▶ [Selected text]:
START

The Company expects that a significant portion of future revenues will be
derived from sales of newly introduced products. Consequently, the Company's
future success depends on its ability to continue to develop and manufacture new
competitive products with timely market introduction. Advances in product
technology will require continued substantial investment in research and
development in order to maintain and enhance the Company's market position and
achieve high gross profit margins. Development and manufacturing schedules for
technology products are difficult to predict, and there can be no assurance that
the Company will achieve timely initial customer sales of new products. The
timely availability of these products in volume, and their acceptance by
customers, are important to the future success of the Company. In addition,
certain of the Company's products are subject to governmental and similar
certifications before they can be sold. For example, FAA certification is
required for all aviation products. An inability or delay in obtaining such
certifications could have an adverse effect on the Company's operating results.
The Company has experienced delays in obtaining appropriate certifications for
products acquired as part of the Terra acquisition. Unless the Company receives
this certification, revenues from sales of Terra products may be lower than
expected.


14


Manufacturing

The Company seeks to be a low-cost producer and to serve the growth in
demand for GPS-based products and systems through flexible automation of
assembly lines, semiconductor integration, and the design of products around a
common core of receivers.

* The Company's manufacturing operations consist primarily of assembly and
testing of products, material and procurement management, quality assurance and
manufacturing engineering. The Company first installed the surface mount
technology (SMT) assembly equipment in a dedicated facility in 1991. This
facility was upgraded in 1995, increasing its capacity by thirty percent. The
Company's experience with SMT has allowed it not only to reduce the reliance on
independent third parties for printed circuit board assembly but also to
significantly reduce the turnaround time to produce prototype printed circuit
board assemblies. The Company has developed relationships with certain outside
contract manufacturers through which it expects to complement its manufacturing
capacity in the future. There are no assurances that these manufacturers will be
able to perform in a timely or economical manner to meet the Company's needs.

The Company maintains quality control procedures for its products,
including testing during design, prototype, and pilot stages of production,
inspection of incoming raw materials and subassemblies, and testing of finished
products using automated test equipment in strife chambers.

The Company has historically manufactured its products in relatively small
quantities. However, the Company must successfully manage the transition to
higher volume manufacturing, including the establishment of adequate facilities,
the control of overhead expenses and inventories, and the management and
training of its employee base. Although the Company has substantially increased
the number of its senior manufacturing personnel and significantly expanded its
manufacturing capacity, there can be no assurance that the Company will not
experience manufacturing or other delays which could adversely affect the
Company's operating results.

END

▶ [Supplied material]:

START

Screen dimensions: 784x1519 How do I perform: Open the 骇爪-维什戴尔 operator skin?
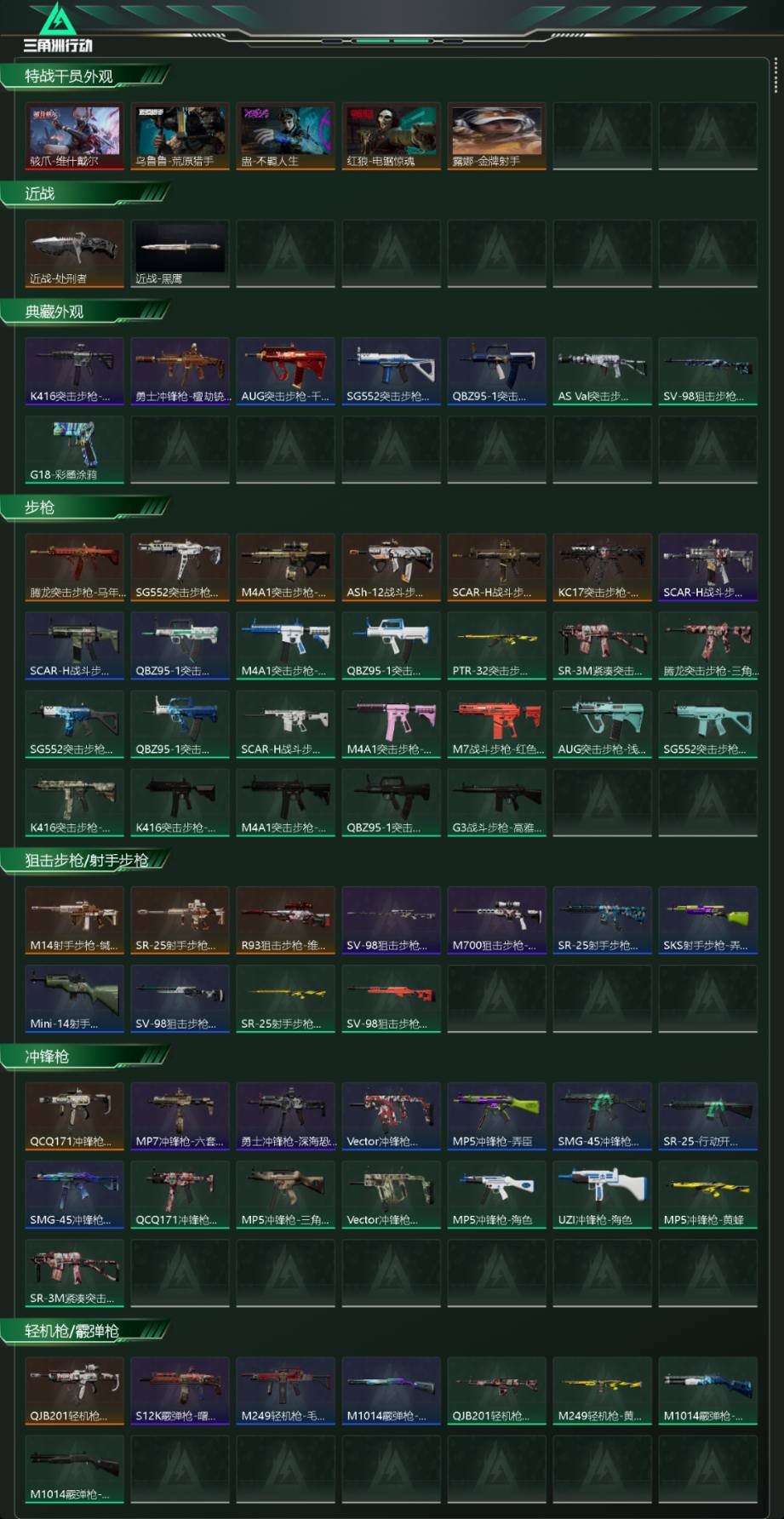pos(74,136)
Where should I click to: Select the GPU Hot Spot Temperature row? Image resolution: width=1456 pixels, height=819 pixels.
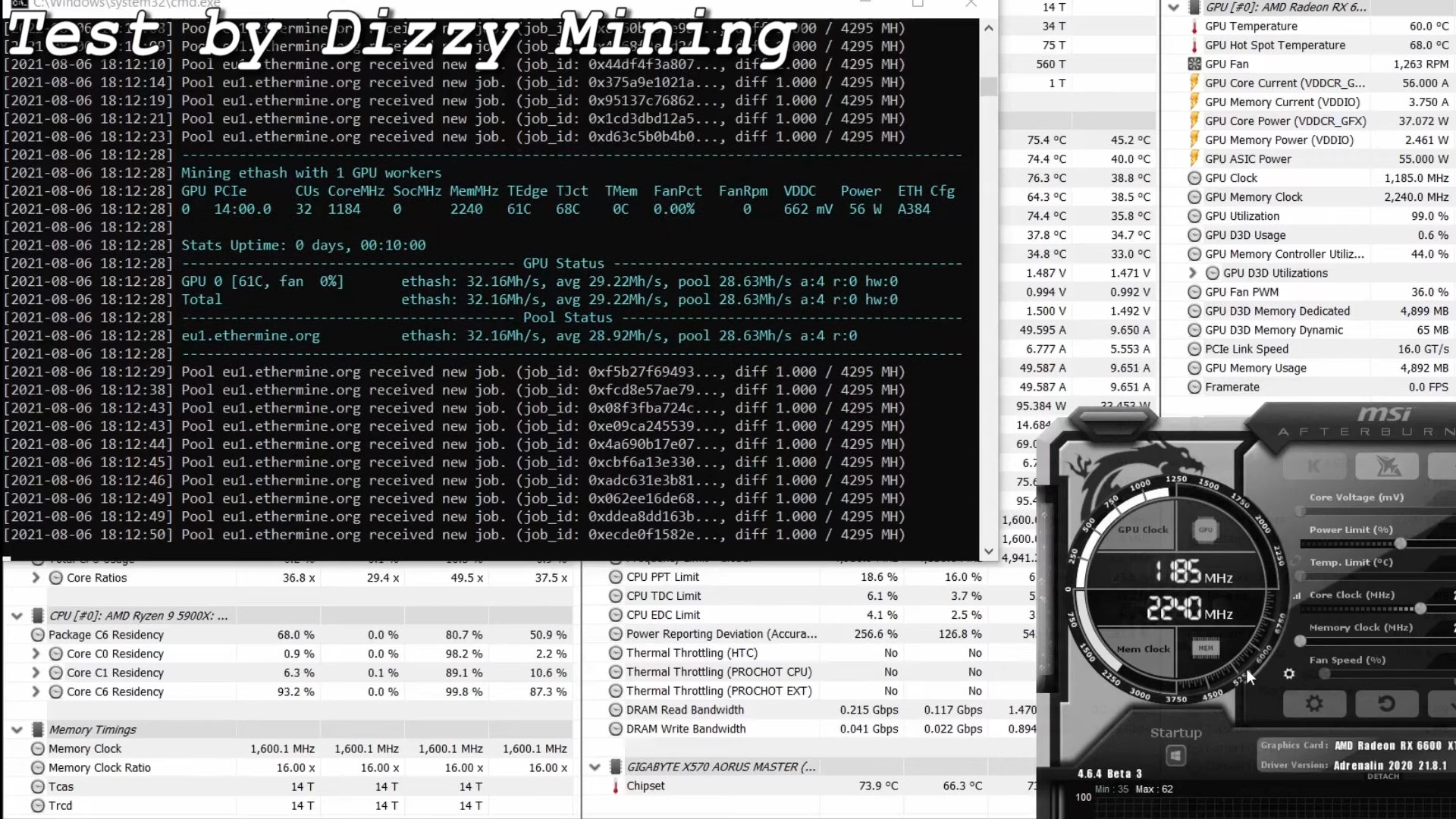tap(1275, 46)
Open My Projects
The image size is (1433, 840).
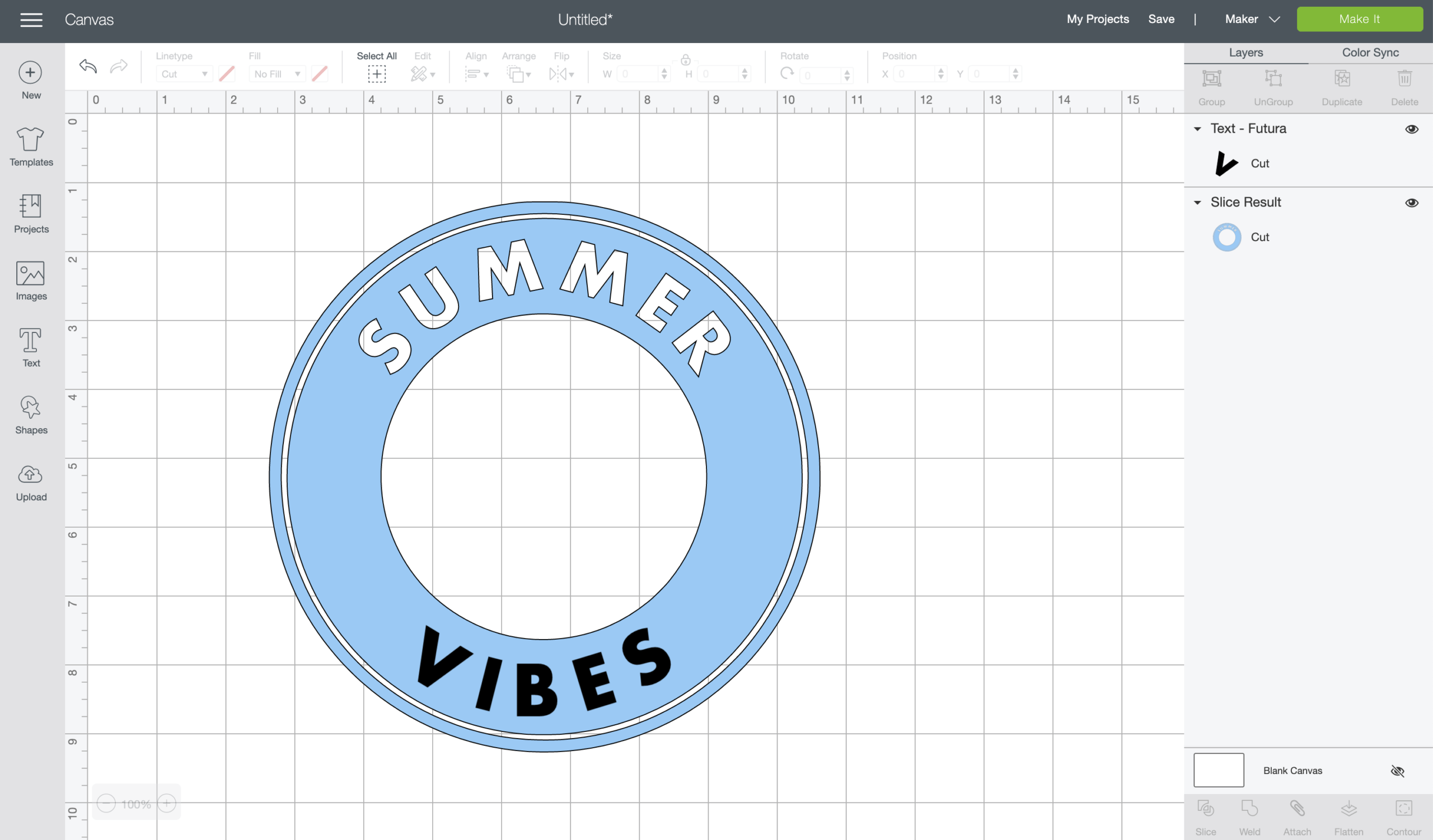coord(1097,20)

END

▶ [Set of tasks]:
• a. In the manufacturing text:
(i) In what year did the Company first install its SMT assembly equipment?
(ii) By how much did the 1995 upgrade increase that facility's capacity?
(iii) What certification is required for all aviation products?
• b. Does each statement agree with the manufacturing text?
(i) The 1995 upgrade doubled the capacity of the SMT facility.
(ii) The Company has had delays in getting certifications for products from the Terra acquisition.
(iii) The Company has historically manufactured its products in large quantities.
Answer from the manufacturing text only, not from the material.

▶ [In response]:
• a.
(i) 1991
(ii) Thirty percent
(iii) FAA certification

• b.
(i) No: "increasing its capacity by thirty percent"
(ii) Yes: "The Company has experienced delays in obtaining appropriate certifications for products acquired as part of the Terra acquisition."
(iii) No: "The Company has historically manufactured its products in relatively small quantities."